Nous avons vu Hôtel Rwanda en avant première, en France, à Strasbourg.
Ce film est sans ambiguïté sur la question ethnique. Il montre le manque de fondement de
l'ethnisme. Il donne une vision de l'ambiance pendant le génocide. Il montre qu'on
appelle les Français pour intervenir auprès des Forces Armées Rwandaise, à qui il vendent
des armes, pour qu'elles empêchent les Interahamwe de se livrer à un massacre. Il montre
la faiblesse matérielle de la Minuar et la lâcheté des grandes puissances. Dallaire
devient Colonel... mais s'il lui ressemble il ne s'appelle pas Dallaire. Il présente ce
Colonel "Olivier" comme un archétype de casque bleu. Il donne une image presque
sympathique de Bizimungu en alcoolique fréquentable. Il montre les limites des milieux
journalistiques. Enfin ceux qui ont des préoccupations plus mélo seront passionnés par
l'histoire de la famille "hutu/tutsi" de l'hôtelier, Paul Rusesabagina, qui est un
excellent antidote contre la bêtise ethnique.
Ce film est évidemment limité si l'on veut avoir une vision d'ensemble de ce génocide. La
question de la planification est juste suggérée, et le spectateur qui ne connait rien du
génocide ne la percevra peut être pas. Aucune date pendant ces cent jours. On entre dans
un tunnel temporel, c'est un coup de zoom historique où tous les plans historiques se
rapprochent. Une fenêtre est ouverte sur un événement de l'humanité qui ne laissera
personne indifférent.
Aucun décideur politique n'est visible dans le film, qu'il soit Rwandais ou étranger.

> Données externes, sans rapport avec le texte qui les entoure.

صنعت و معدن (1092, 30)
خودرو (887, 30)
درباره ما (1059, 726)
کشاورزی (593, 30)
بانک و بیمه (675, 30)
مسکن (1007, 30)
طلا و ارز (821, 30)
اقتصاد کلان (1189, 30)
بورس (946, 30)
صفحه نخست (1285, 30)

Seul l'évocation indirecte d'une intervention ponctuelle française en faveur des protégés
de Paul Rusesabagina est connue... mais elle montre par défaut ce qui aurait pu être fait
par la France.
Pour le débat que nous avons animé ensuite, nous n'avons eu aucune difficulté à rattacher
les allusions du film à leurs prolongements historiques si ce n'est l'absence de
repérages temporels. En résumé c'est un produit honnête qui peut amener le spectateur à
creuser la question. La violence est très présente, mais le stress du spectateur est très
bien managé. Elle suggère certainement ce qu'ont pu percevoir les 1200 réfugiés de
l'Hôtel et souligne qu'il y a pire autour à travers les journalistes filmés et les
quelques déplacements du directeur de l'Hôtel à travers Kigali.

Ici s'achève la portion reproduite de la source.